* _Instruction_: Copy out the material below word for word, changing nothing.

* _Input rows_:
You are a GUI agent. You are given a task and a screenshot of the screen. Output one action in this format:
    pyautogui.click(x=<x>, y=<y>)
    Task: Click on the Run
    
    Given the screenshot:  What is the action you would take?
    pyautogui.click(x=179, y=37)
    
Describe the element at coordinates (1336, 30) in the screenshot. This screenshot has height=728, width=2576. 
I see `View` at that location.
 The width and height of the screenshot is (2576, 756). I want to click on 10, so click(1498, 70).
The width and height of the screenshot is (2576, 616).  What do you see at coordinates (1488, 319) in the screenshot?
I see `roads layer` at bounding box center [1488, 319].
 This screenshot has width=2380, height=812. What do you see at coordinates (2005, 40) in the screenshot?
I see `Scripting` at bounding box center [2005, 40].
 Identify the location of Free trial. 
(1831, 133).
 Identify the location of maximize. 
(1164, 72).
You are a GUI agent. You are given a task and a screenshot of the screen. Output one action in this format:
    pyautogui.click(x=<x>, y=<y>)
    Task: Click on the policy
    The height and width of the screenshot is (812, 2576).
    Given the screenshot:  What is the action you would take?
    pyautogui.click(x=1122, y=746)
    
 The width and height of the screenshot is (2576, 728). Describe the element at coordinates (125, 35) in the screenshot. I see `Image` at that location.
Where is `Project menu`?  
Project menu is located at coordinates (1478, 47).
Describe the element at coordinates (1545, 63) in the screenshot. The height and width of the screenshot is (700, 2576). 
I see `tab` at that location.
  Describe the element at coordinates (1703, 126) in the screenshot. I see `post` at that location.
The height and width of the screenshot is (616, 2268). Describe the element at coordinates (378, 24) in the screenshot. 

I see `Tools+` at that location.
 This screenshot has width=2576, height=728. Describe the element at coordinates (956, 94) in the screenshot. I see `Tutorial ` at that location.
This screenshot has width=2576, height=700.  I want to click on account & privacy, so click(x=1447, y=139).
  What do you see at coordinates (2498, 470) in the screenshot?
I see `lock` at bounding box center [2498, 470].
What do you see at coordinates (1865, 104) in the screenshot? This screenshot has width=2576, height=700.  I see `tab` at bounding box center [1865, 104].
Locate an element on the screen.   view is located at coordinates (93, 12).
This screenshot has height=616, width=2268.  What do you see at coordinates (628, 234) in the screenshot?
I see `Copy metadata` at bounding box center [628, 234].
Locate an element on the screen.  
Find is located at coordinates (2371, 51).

* _Solution for this task_:
You are a GUI agent. You are given a task and a screenshot of the screen. Output one action in this format:
    pyautogui.click(x=<x>, y=<y>)
    Task: Click on the Run
    
    Given the screenshot:  What is the action you would take?
    pyautogui.click(x=179, y=37)
    
Describe the element at coordinates (1336, 30) in the screenshot. This screenshot has height=728, width=2576. 
I see `View` at that location.
 The width and height of the screenshot is (2576, 756). I want to click on 10, so click(1498, 70).
The width and height of the screenshot is (2576, 616).  What do you see at coordinates (1488, 319) in the screenshot?
I see `roads layer` at bounding box center [1488, 319].
 This screenshot has width=2380, height=812. What do you see at coordinates (2005, 40) in the screenshot?
I see `Scripting` at bounding box center [2005, 40].
 Identify the location of Free trial. 
(1831, 133).
 Identify the location of maximize. 
(1164, 72).
You are a GUI agent. You are given a task and a screenshot of the screen. Output one action in this format:
    pyautogui.click(x=<x>, y=<y>)
    Task: Click on the policy
    The height and width of the screenshot is (812, 2576).
    Given the screenshot:  What is the action you would take?
    pyautogui.click(x=1122, y=746)
    
 The width and height of the screenshot is (2576, 728). Describe the element at coordinates (125, 35) in the screenshot. I see `Image` at that location.
Where is `Project menu`?  
Project menu is located at coordinates (1478, 47).
Describe the element at coordinates (1545, 63) in the screenshot. The height and width of the screenshot is (700, 2576). 
I see `tab` at that location.
  Describe the element at coordinates (1703, 126) in the screenshot. I see `post` at that location.
The height and width of the screenshot is (616, 2268). Describe the element at coordinates (378, 24) in the screenshot. 

I see `Tools+` at that location.
 This screenshot has width=2576, height=728. Describe the element at coordinates (956, 94) in the screenshot. I see `Tutorial ` at that location.
This screenshot has width=2576, height=700.  I want to click on account & privacy, so click(x=1447, y=139).
  What do you see at coordinates (2498, 470) in the screenshot?
I see `lock` at bounding box center [2498, 470].
What do you see at coordinates (1865, 104) in the screenshot? This screenshot has width=2576, height=700.  I see `tab` at bounding box center [1865, 104].
Locate an element on the screen.   view is located at coordinates (93, 12).
This screenshot has height=616, width=2268.  What do you see at coordinates (628, 234) in the screenshot?
I see `Copy metadata` at bounding box center [628, 234].
Locate an element on the screen.  
Find is located at coordinates (2371, 51).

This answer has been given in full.